March 16, 2010 Leave a comment

The latest issue of the German Law Journal contains what may be the first academic analysis of the Bundesverfassungsgericht decision in the data retention case – previously discussed here. The article, entitled ‘Pitting Karlsruhe Against Luxembourg? German Data Protection and the Contested Implementation of the EU Data Retention Directive’ by Christian DeSimone offers a historical overview of data protection in Germany and a discussion of the adoption of the Data Retention Directive and its implementation in Germany. There is also some brief discussion of the BVerfG decision. As no English translation of the decision is available to date, it is not possible to comment on the usefulness of the analysis of the BVerfG decision. However, the article contains a beautifully succinct comment on the reasons for the adoption of the EU law as a Directive rather than a Framework Decision: “The politics of legislative process trumped legal orthodoxy”. The article is available for free and the full citation is [2010] 11(3) German Law Journal 291.

EU Data Retention: Death of a Directive?

TASK OBJECTIVE:
Write out the post about the German Law Journal article on data retention, word for word and in full.

INFORMATION GIVEN:
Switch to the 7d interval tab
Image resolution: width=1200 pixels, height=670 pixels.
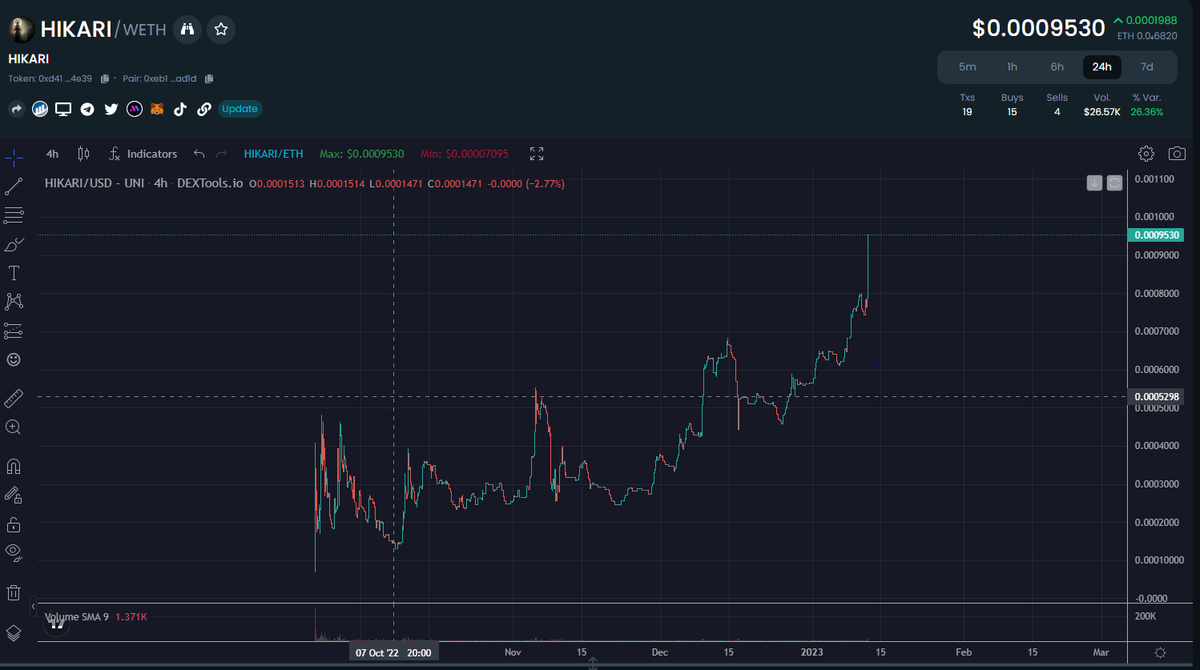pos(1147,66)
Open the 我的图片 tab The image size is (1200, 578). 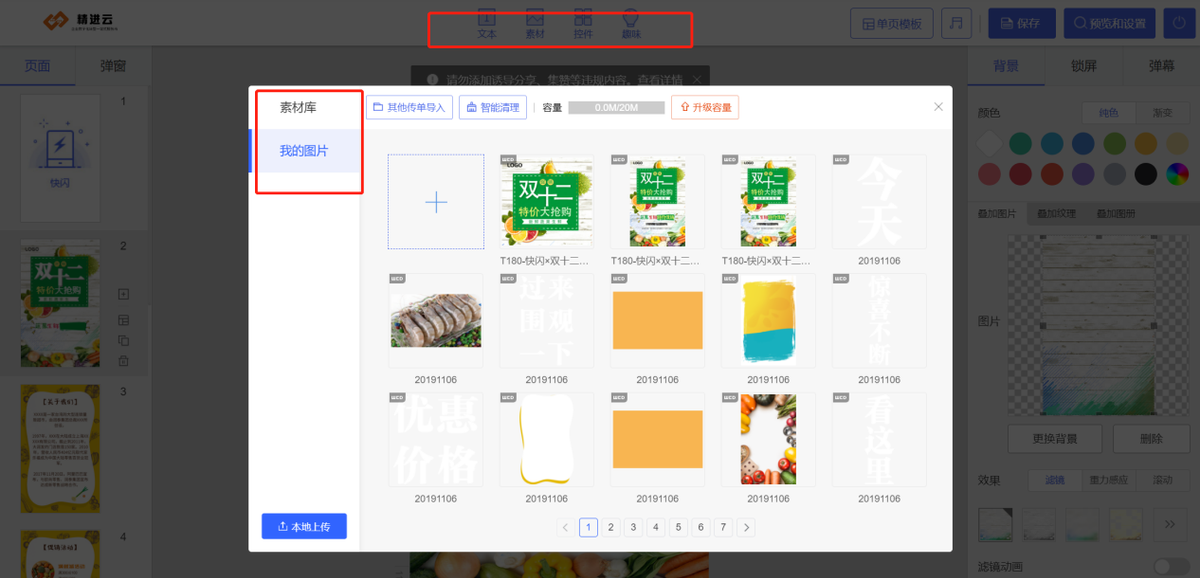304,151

* * *

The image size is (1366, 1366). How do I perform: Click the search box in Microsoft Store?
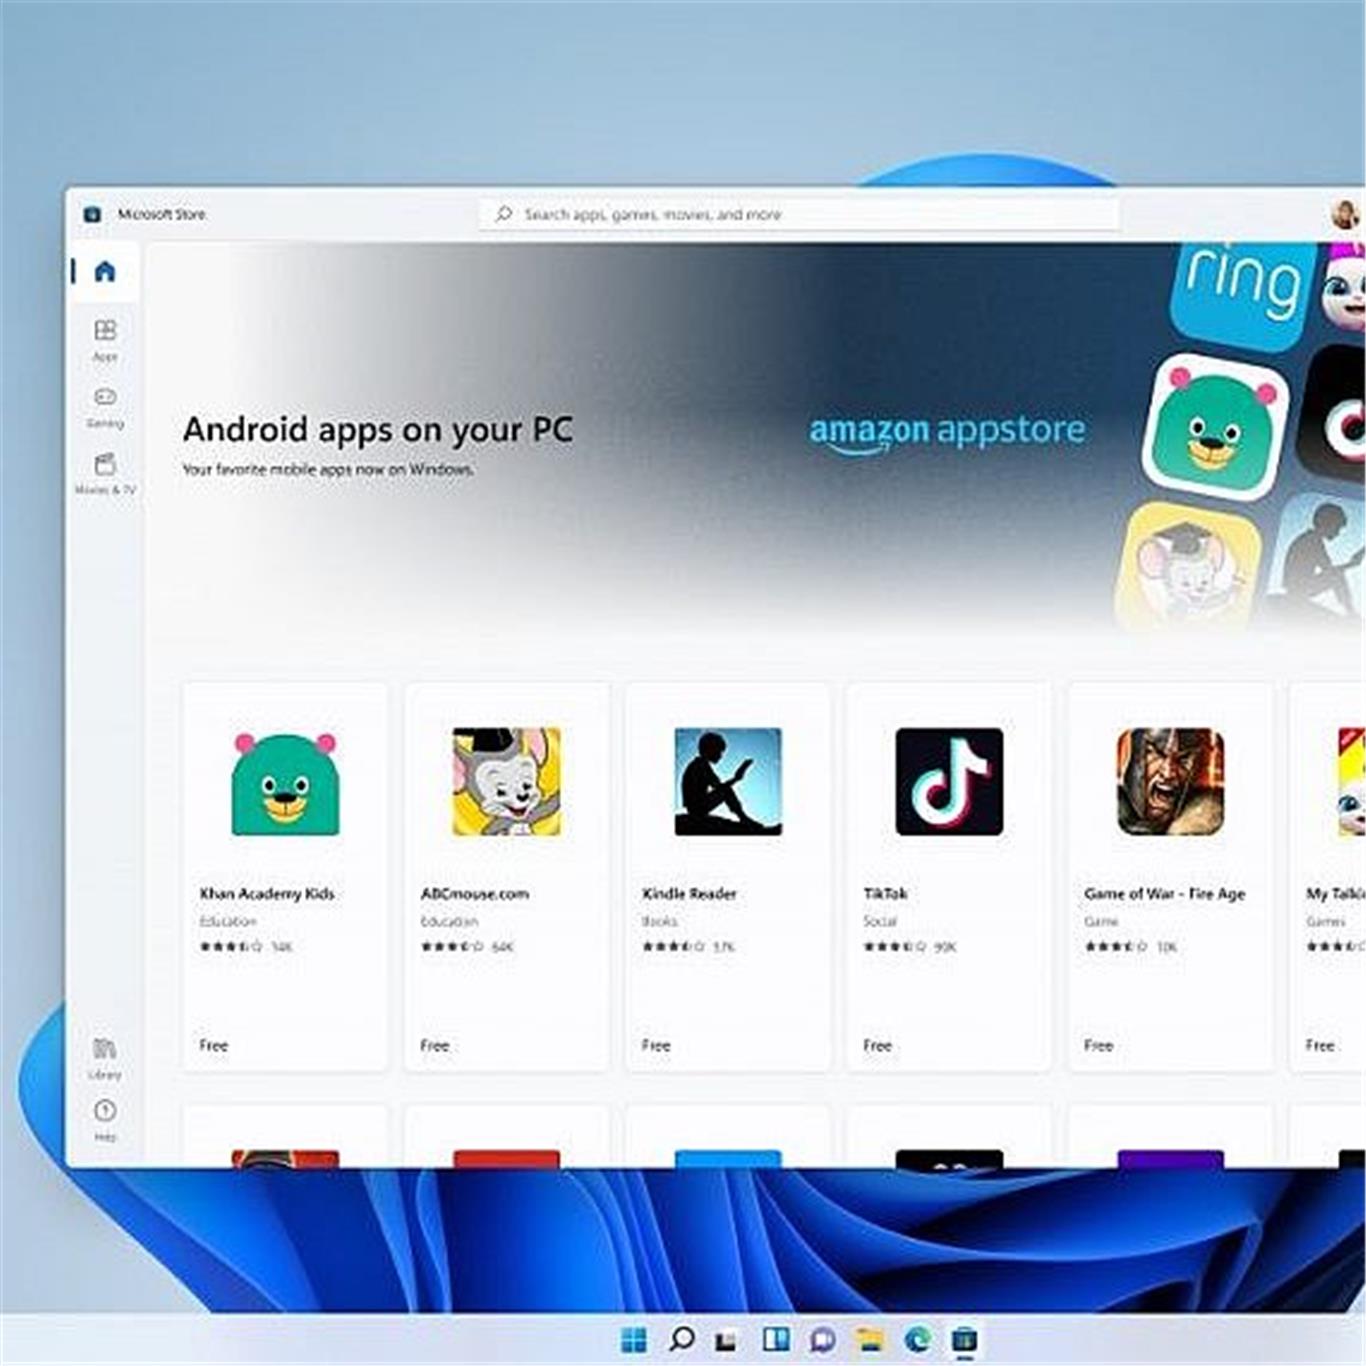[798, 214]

--

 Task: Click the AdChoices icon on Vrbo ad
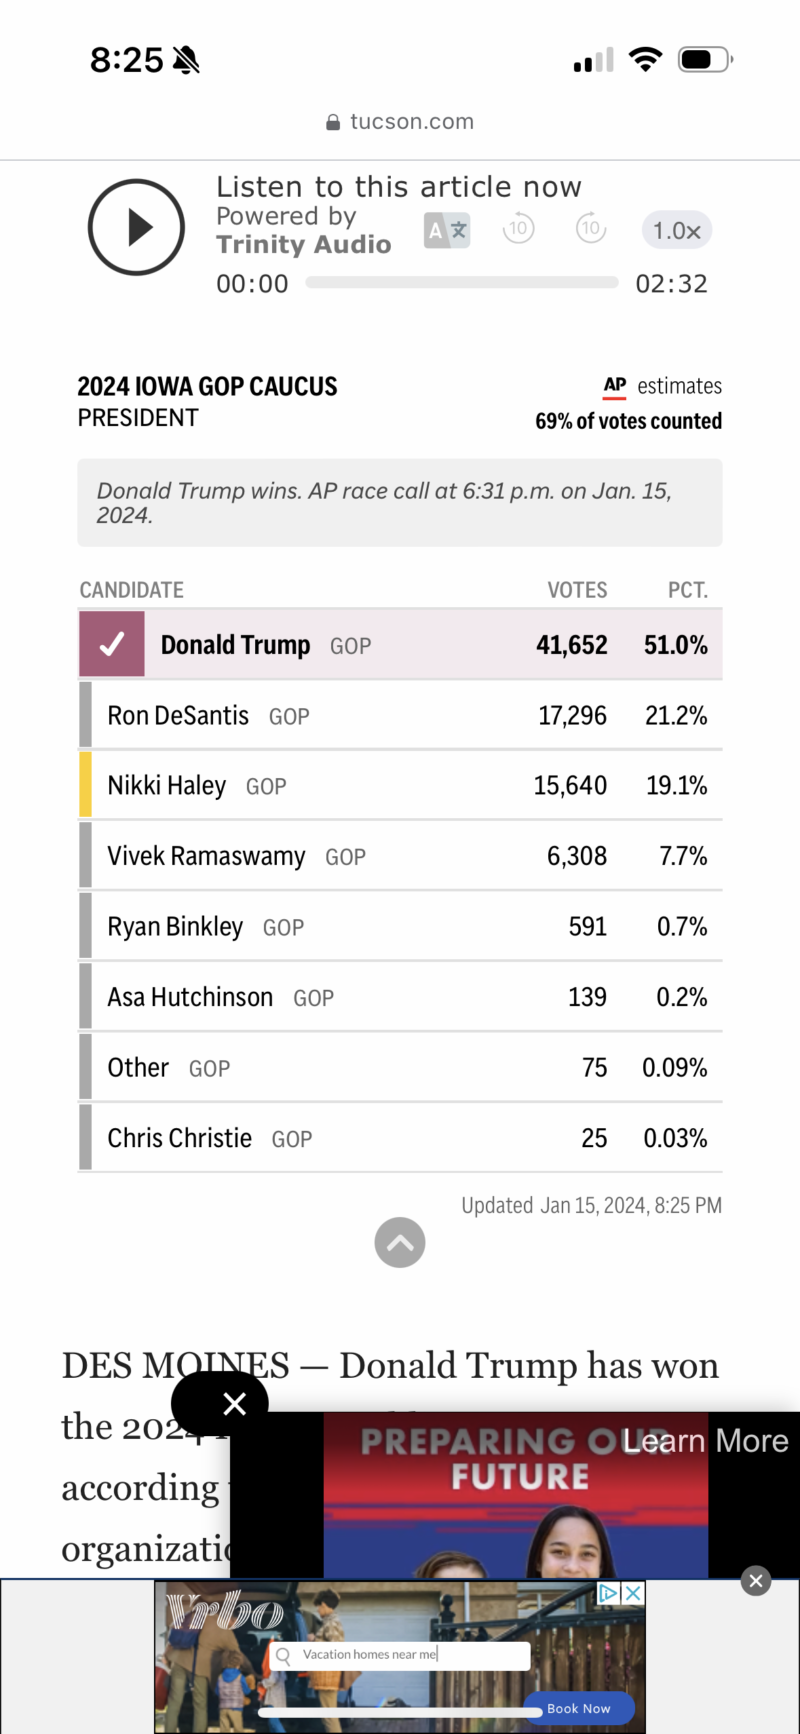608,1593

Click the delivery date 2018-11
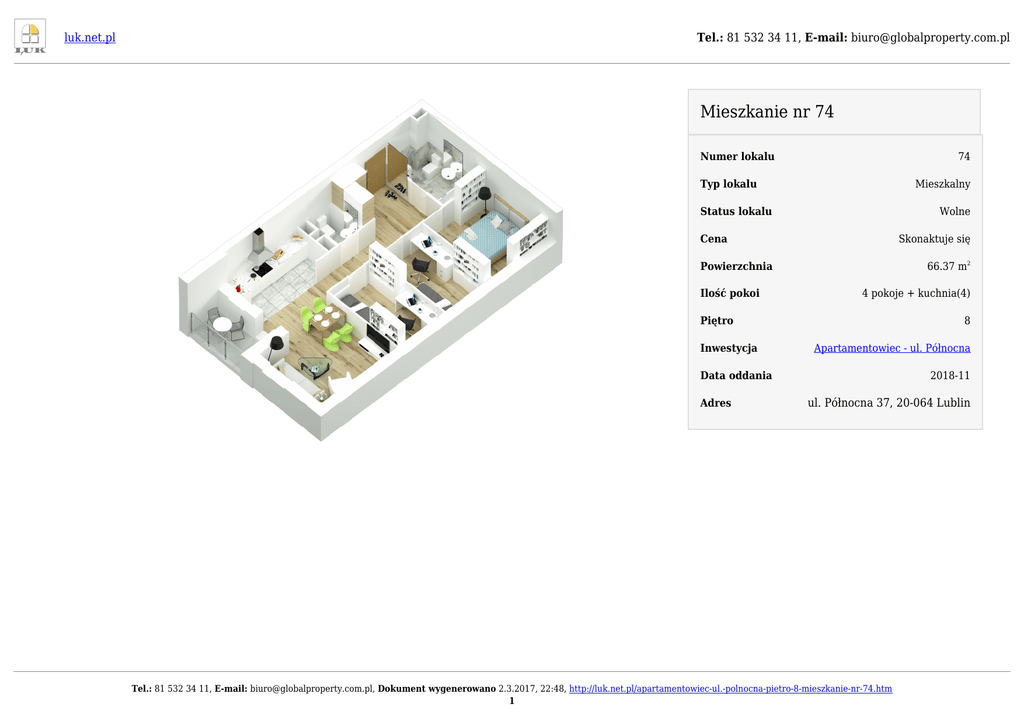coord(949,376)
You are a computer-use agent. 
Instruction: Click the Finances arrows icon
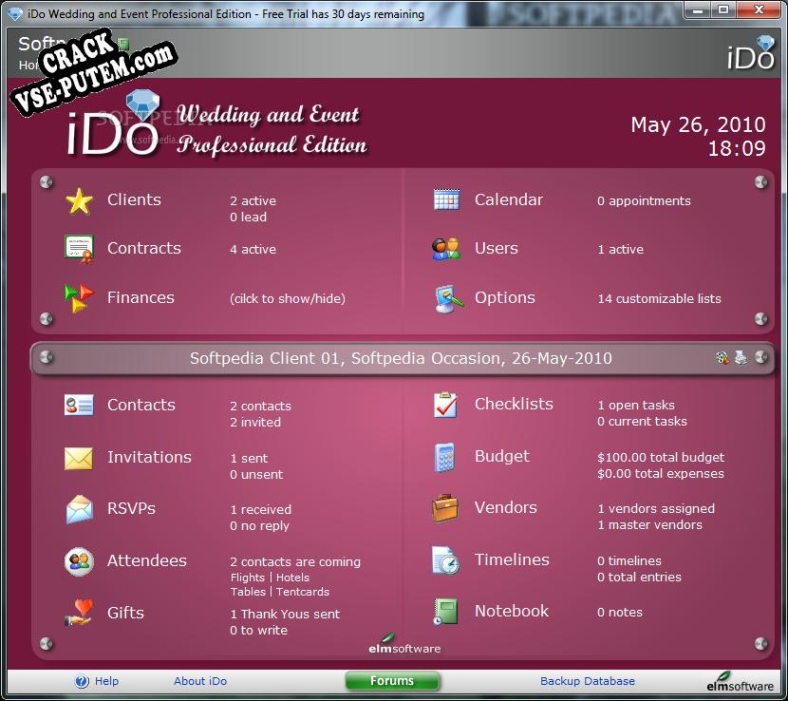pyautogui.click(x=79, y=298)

RESULT FOR THIS TASK:
March 16, 2010 Leave a comment

The latest issue of the German Law Journal contains what may be the first academic analysis of the Bundesverfassungsgericht decision in the data retention case – previously discussed here. The article, entitled ‘Pitting Karlsruhe Against Luxembourg? German Data Protection and the Contested Implementation of the EU Data Retention Directive’ by Christian DeSimone offers a historical overview of data protection in Germany and a discussion of the adoption of the Data Retention Directive and its implementation in Germany. There is also some brief discussion of the BVerfG decision. As no English translation of the decision is available to date, it is not possible to comment on the usefulness of the analysis of the BVerfG decision. However, the article contains a beautifully succinct comment on the reasons for the adoption of the EU law as a Directive rather than a Framework Decision: “The politics of legislative process trumped legal orthodoxy”. The article is available for free and the full citation is [2010] 11(3) German Law Journal 291.

EU Data Retention: Death of a Directive?